DOCUMENT TEXT:
++++++

In some embodiments, the emissions for a particular unit of drilling equipment may be determined by identifying the surface drilling parameters associated with the particular unit of drilling equipment and converting them to carbon emissions. In some embodiments, the emissions for the unit of drilling equipment at the point in time 236 may be determined by referring to the generated emissions graph 228 and separating the emissions for the surface drilling parameters associated with that unit of drilling equipment.


As may be seen, the emissions for the drilling operation may be determined at any particular point in time. This may provide the drilling operator with greater detail regarding carbon emissions. As discussed herein, conventionally, carbon emissions are determined on a daily or other period basis, based on how often the total fuel consumption is measured. This may not allow the operator to understand how much carbon emissions which of the units of drilling equipment are responsible for. Tracking the emissions based on the collection of surface drilling parameters may allow the drilling operator to determine the emissions that each unit of drilling equipment is responsible for. In the embodiment shown in FIG. 2, the drilling operator may identify that, during the non-operating period 224, the only source of carbon emissions is the hotel. Because drilling operators are shut down during the non-operating period, this may allow the drilling operator to determine the cost of a shut-down in terms of carbon emissions.

++++++

GIVEN ENTRIES:
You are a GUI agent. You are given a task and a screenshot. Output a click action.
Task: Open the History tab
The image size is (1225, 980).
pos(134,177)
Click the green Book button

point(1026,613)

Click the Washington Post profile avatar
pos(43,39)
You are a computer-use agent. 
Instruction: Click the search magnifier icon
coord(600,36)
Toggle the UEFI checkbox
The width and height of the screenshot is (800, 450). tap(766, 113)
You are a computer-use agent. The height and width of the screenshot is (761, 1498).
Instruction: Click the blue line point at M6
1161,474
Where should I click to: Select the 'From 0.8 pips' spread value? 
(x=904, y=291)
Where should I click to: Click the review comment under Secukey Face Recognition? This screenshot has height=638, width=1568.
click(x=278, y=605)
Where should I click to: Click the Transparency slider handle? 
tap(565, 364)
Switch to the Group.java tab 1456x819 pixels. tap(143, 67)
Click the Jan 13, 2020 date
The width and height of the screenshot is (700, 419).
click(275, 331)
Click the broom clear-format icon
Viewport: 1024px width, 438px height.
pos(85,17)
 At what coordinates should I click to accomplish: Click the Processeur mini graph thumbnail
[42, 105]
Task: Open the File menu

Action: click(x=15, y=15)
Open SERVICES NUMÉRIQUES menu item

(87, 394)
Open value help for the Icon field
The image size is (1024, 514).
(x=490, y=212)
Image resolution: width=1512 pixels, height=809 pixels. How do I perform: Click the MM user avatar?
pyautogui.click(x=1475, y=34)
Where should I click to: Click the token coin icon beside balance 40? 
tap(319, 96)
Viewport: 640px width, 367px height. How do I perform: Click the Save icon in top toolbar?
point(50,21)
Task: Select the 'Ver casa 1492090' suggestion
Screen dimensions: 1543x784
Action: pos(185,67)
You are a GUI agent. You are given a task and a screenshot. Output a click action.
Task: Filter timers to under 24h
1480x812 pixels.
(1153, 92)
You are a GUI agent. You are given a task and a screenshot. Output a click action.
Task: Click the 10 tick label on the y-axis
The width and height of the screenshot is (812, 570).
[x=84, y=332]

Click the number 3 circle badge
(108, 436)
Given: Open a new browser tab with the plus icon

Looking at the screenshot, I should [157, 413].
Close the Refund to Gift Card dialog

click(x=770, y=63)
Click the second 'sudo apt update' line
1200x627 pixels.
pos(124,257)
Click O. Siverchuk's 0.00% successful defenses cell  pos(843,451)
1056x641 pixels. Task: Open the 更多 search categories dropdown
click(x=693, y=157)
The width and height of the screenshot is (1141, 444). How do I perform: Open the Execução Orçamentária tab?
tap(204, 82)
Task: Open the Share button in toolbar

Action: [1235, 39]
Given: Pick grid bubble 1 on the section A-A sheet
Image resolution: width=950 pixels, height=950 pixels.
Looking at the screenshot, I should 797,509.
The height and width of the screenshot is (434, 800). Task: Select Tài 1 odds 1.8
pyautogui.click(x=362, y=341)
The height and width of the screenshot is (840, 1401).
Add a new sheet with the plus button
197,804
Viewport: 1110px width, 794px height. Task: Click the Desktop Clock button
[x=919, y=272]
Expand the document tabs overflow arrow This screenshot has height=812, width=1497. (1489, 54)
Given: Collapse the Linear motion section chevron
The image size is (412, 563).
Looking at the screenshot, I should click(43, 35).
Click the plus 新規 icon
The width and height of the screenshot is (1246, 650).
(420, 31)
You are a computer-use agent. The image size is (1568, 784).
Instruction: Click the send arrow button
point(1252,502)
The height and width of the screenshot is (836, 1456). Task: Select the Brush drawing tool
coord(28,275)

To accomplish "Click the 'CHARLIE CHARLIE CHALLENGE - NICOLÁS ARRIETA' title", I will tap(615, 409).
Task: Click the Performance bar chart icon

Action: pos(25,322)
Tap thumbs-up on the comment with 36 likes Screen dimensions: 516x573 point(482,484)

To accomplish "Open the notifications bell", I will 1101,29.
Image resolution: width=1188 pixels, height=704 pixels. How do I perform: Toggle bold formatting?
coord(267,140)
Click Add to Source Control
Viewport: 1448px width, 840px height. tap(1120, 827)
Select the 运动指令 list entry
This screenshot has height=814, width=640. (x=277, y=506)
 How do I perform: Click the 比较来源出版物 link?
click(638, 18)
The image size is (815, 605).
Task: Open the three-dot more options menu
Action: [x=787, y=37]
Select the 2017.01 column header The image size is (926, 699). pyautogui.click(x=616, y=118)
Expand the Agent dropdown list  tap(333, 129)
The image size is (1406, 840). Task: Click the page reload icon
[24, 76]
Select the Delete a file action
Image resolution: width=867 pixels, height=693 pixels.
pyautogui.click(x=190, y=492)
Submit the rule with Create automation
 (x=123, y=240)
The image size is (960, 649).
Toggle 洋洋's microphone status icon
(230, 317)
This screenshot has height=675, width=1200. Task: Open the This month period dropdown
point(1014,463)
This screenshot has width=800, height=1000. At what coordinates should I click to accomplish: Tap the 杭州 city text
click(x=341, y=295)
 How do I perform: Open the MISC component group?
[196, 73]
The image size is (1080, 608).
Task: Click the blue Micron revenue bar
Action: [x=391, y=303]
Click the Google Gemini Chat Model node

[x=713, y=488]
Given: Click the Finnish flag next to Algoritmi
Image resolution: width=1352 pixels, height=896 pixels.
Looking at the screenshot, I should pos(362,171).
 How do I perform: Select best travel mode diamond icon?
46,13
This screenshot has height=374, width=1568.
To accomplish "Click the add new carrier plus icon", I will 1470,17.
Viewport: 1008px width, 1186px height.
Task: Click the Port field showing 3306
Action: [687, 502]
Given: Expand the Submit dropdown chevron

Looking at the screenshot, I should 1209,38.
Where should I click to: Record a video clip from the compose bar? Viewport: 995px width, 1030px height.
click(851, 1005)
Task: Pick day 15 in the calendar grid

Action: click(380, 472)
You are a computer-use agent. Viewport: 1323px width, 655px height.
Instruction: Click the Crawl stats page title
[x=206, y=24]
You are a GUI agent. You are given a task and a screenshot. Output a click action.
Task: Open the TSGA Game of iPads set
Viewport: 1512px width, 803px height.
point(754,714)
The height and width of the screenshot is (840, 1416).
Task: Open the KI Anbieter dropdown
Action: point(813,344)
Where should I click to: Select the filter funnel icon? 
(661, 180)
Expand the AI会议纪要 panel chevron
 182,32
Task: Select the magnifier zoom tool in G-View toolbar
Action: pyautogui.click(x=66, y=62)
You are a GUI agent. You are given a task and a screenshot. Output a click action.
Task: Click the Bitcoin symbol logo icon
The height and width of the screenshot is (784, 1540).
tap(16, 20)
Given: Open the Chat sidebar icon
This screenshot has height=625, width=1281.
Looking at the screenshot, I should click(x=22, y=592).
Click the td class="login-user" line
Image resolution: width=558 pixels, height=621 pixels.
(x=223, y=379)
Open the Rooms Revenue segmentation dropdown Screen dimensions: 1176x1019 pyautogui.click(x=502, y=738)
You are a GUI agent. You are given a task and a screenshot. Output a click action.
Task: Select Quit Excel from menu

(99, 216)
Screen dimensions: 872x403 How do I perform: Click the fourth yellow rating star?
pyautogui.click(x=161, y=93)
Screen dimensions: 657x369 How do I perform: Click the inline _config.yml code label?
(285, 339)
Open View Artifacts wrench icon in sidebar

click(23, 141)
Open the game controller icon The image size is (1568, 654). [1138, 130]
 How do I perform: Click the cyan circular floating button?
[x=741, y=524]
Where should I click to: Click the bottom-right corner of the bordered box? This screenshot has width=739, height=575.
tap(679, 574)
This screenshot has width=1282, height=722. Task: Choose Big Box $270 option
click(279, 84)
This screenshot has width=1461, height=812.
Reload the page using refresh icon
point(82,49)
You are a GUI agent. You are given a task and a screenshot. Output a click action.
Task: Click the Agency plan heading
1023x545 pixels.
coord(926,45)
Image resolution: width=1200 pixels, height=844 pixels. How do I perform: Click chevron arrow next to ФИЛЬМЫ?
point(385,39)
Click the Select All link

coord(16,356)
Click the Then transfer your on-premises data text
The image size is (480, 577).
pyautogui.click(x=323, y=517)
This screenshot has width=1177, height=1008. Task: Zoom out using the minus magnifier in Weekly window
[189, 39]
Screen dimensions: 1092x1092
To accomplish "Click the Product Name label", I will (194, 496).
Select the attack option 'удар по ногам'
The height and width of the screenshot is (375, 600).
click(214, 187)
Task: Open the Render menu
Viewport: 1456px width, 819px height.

++++++

WHAT TO DO:
(A) Set down the passage of the drilling emissions text starting with "In some embodiments, the emissions for a" and going on through "of drilling equipment.", word for word.
(B) Extract the lines of the entries verbatim, starting with the first line of the entries and going on through the line with "Switch to the", and return only those lines.

ANSWERS TO THE EXERCISES:
(A)
In some embodiments, the emissions for a particular unit of drilling equipment may be determined by identifying the surface drilling parameters associated with the particular unit of drilling equipment and converting them to carbon emissions. In some embodiments, the emissions for the unit of drilling equipment at the point in time 236 may be determined by referring to the generated emissions graph 228 and separating the emissions for the surface drilling parameters associated with that unit of drilling equipment.

(B)
You are a GUI agent. You are given a task and a screenshot. Output a click action.
Task: Open the History tab
The image size is (1225, 980).
pos(134,177)
Click the green Book button

point(1026,613)

Click the Washington Post profile avatar
pos(43,39)
You are a computer-use agent. 
Instruction: Click the search magnifier icon
coord(600,36)
Toggle the UEFI checkbox
The width and height of the screenshot is (800, 450). tap(766, 113)
You are a computer-use agent. The height and width of the screenshot is (761, 1498).
Instruction: Click the blue line point at M6
1161,474
Where should I click to: Select the 'From 0.8 pips' spread value? 
(x=904, y=291)
Where should I click to: Click the review comment under Secukey Face Recognition? This screenshot has height=638, width=1568.
click(x=278, y=605)
Where should I click to: Click the Transparency slider handle? 
tap(565, 364)
Switch to the Group.java tab 1456x819 pixels. tap(143, 67)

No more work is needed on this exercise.